> _What needs to be done_
Only the lines from the one containing "Expand the Add assignee(s) dropdown arrow" through the end of the listing below belong in your answer; retype them exactly.

> _Source information_

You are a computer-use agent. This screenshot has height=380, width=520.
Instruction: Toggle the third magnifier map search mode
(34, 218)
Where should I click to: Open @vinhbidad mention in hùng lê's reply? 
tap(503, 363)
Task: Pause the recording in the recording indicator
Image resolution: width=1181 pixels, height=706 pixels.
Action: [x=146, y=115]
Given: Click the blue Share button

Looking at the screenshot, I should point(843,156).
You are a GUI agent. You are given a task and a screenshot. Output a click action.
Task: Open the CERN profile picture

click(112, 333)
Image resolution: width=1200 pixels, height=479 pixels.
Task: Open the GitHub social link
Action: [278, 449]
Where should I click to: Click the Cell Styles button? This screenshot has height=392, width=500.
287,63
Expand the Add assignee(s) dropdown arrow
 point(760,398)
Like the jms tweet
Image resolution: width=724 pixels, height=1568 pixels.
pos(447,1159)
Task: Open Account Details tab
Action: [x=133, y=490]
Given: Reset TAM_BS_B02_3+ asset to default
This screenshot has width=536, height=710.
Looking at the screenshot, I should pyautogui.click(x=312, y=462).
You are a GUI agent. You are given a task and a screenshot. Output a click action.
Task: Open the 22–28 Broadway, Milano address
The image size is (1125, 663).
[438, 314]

> _Exercise solution_
Expand the Add assignee(s) dropdown arrow
 point(760,398)
Like the jms tweet
Image resolution: width=724 pixels, height=1568 pixels.
pos(447,1159)
Task: Open Account Details tab
Action: [x=133, y=490]
Given: Reset TAM_BS_B02_3+ asset to default
This screenshot has width=536, height=710.
Looking at the screenshot, I should pyautogui.click(x=312, y=462).
You are a GUI agent. You are given a task and a screenshot. Output a click action.
Task: Open the 22–28 Broadway, Milano address
The image size is (1125, 663).
[438, 314]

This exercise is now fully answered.